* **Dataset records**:
*** Block opens ***
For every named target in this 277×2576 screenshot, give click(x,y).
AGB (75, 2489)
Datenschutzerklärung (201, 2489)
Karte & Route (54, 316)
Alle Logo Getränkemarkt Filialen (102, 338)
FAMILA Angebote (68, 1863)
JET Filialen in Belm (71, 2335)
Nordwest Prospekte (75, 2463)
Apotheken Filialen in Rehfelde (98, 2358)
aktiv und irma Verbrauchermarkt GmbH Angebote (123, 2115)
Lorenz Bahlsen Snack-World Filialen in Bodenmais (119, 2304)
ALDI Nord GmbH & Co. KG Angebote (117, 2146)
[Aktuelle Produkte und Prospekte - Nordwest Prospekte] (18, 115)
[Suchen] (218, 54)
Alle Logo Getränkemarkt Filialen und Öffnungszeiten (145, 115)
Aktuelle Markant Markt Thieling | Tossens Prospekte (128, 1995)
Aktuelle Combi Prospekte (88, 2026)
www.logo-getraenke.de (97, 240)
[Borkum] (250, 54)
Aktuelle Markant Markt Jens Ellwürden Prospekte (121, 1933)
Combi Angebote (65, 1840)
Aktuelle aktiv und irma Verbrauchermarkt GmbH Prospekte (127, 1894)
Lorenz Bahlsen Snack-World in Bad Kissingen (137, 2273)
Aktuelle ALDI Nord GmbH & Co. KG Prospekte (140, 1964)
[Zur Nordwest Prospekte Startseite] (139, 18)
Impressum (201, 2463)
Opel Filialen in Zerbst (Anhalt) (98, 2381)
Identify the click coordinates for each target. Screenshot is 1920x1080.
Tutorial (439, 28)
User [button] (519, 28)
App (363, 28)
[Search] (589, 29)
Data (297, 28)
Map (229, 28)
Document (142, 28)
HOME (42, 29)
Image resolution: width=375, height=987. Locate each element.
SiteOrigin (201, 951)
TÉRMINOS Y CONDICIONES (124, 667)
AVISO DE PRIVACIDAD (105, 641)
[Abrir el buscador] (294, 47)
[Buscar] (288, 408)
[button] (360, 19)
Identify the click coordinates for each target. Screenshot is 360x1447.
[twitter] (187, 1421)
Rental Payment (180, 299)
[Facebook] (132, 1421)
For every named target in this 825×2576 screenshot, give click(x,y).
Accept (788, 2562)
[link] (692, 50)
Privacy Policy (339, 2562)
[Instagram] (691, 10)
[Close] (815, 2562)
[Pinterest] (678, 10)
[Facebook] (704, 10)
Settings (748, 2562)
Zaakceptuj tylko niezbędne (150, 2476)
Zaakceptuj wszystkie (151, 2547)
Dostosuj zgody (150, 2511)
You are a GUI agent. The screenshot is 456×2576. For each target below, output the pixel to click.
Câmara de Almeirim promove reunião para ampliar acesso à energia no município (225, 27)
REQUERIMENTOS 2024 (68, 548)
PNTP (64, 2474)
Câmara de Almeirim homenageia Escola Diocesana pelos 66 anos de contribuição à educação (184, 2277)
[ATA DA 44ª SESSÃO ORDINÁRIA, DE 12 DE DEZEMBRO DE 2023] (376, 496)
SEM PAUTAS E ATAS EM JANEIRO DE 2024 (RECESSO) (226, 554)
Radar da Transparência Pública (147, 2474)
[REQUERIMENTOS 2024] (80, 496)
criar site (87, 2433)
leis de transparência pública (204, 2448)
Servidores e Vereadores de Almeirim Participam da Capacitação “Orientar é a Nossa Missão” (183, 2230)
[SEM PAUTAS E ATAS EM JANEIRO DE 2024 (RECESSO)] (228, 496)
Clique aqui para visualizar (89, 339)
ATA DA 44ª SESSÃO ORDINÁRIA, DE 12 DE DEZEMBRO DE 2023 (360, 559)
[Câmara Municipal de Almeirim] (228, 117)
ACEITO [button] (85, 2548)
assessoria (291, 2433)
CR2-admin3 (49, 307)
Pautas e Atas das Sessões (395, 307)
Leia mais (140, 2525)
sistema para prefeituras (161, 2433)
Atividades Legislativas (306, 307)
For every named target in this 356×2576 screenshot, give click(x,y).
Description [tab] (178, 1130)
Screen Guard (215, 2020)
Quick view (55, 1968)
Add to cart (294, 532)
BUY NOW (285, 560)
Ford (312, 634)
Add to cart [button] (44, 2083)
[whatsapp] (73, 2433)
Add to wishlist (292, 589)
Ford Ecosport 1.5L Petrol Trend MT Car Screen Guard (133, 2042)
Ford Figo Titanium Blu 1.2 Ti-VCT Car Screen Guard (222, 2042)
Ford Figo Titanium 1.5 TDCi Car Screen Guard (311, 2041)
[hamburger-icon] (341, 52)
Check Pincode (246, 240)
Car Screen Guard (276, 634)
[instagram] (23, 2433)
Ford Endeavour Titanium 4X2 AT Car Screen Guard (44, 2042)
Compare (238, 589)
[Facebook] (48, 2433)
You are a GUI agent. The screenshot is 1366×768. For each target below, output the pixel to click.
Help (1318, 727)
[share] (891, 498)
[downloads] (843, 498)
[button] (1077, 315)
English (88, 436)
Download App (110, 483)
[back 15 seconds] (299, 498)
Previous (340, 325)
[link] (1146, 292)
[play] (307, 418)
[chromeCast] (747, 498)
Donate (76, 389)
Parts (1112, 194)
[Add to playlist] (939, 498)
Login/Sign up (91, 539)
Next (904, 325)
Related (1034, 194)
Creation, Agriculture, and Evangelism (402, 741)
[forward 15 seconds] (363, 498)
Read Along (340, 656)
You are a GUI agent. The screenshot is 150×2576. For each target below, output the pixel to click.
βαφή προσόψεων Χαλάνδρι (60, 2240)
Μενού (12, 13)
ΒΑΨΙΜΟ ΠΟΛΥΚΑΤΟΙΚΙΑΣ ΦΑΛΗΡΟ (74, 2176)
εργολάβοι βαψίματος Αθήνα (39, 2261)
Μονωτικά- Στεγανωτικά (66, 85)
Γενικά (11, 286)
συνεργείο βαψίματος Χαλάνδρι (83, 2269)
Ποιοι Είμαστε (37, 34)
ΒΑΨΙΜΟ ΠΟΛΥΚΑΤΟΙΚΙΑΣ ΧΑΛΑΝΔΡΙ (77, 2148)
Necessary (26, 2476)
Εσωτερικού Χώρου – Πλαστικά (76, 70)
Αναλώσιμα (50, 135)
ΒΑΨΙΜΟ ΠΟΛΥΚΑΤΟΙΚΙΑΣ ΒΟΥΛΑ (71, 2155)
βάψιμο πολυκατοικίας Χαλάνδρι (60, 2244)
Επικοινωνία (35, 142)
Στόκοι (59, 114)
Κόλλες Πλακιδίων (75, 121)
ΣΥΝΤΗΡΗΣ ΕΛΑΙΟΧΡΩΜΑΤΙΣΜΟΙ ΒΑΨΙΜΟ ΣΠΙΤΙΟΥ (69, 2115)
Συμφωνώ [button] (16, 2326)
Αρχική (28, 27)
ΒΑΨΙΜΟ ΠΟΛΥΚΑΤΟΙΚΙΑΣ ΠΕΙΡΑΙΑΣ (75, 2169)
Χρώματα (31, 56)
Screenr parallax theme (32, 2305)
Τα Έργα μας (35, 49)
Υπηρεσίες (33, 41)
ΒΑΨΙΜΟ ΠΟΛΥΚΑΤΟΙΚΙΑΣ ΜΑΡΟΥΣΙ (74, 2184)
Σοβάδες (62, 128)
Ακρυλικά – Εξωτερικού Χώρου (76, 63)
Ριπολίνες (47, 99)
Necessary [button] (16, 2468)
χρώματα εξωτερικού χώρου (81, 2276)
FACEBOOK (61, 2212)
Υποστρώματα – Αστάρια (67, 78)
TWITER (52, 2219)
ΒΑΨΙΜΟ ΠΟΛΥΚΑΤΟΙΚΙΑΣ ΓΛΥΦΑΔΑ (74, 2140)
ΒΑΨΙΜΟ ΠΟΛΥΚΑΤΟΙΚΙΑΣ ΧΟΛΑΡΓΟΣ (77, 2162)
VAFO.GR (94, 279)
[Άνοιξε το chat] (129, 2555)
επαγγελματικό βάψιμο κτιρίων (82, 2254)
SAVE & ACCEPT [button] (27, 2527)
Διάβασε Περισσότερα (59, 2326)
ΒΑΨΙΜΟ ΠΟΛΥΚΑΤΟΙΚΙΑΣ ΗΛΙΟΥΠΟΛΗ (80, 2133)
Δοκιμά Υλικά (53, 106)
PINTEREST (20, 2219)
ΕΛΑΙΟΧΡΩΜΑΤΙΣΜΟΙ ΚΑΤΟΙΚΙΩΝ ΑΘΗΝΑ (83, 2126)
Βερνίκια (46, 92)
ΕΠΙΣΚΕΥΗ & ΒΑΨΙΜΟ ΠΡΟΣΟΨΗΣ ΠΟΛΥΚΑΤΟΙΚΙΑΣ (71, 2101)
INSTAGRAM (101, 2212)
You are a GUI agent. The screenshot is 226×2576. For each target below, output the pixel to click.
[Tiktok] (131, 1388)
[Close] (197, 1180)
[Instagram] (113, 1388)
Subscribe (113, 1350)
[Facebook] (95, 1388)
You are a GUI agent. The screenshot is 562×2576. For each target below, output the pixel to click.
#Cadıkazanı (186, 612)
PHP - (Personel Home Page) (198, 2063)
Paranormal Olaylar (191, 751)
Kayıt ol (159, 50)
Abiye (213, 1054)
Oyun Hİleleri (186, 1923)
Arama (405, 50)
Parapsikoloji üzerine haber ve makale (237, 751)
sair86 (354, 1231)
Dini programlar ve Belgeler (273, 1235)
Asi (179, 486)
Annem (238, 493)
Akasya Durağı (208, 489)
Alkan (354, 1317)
*** Block closes ***
* **EXERCISE OBJECTIVE**:
Repeat the entries verbatim through the line with "[Search] (589, 29)".

* **REPLY**:
For every named target in this 277×2576 screenshot, give click(x,y).
AGB (75, 2489)
Datenschutzerklärung (201, 2489)
Karte & Route (54, 316)
Alle Logo Getränkemarkt Filialen (102, 338)
FAMILA Angebote (68, 1863)
JET Filialen in Belm (71, 2335)
Nordwest Prospekte (75, 2463)
Apotheken Filialen in Rehfelde (98, 2358)
aktiv und irma Verbrauchermarkt GmbH Angebote (123, 2115)
Lorenz Bahlsen Snack-World Filialen in Bodenmais (119, 2304)
ALDI Nord GmbH & Co. KG Angebote (117, 2146)
[Aktuelle Produkte und Prospekte - Nordwest Prospekte] (18, 115)
[Suchen] (218, 54)
Alle Logo Getränkemarkt Filialen und Öffnungszeiten (145, 115)
Aktuelle Markant Markt Thieling | Tossens Prospekte (128, 1995)
Aktuelle Combi Prospekte (88, 2026)
www.logo-getraenke.de (97, 240)
[Borkum] (250, 54)
Aktuelle Markant Markt Jens Ellwürden Prospekte (121, 1933)
Combi Angebote (65, 1840)
Aktuelle aktiv und irma Verbrauchermarkt GmbH Prospekte (127, 1894)
Lorenz Bahlsen Snack-World in Bad Kissingen (137, 2273)
Aktuelle ALDI Nord GmbH & Co. KG Prospekte (140, 1964)
[Zur Nordwest Prospekte Startseite] (139, 18)
Impressum (201, 2463)
Opel Filialen in Zerbst (Anhalt) (98, 2381)
Identify the click coordinates for each target. Screenshot is 1920x1080.
Tutorial (439, 28)
User [button] (519, 28)
App (363, 28)
[Search] (589, 29)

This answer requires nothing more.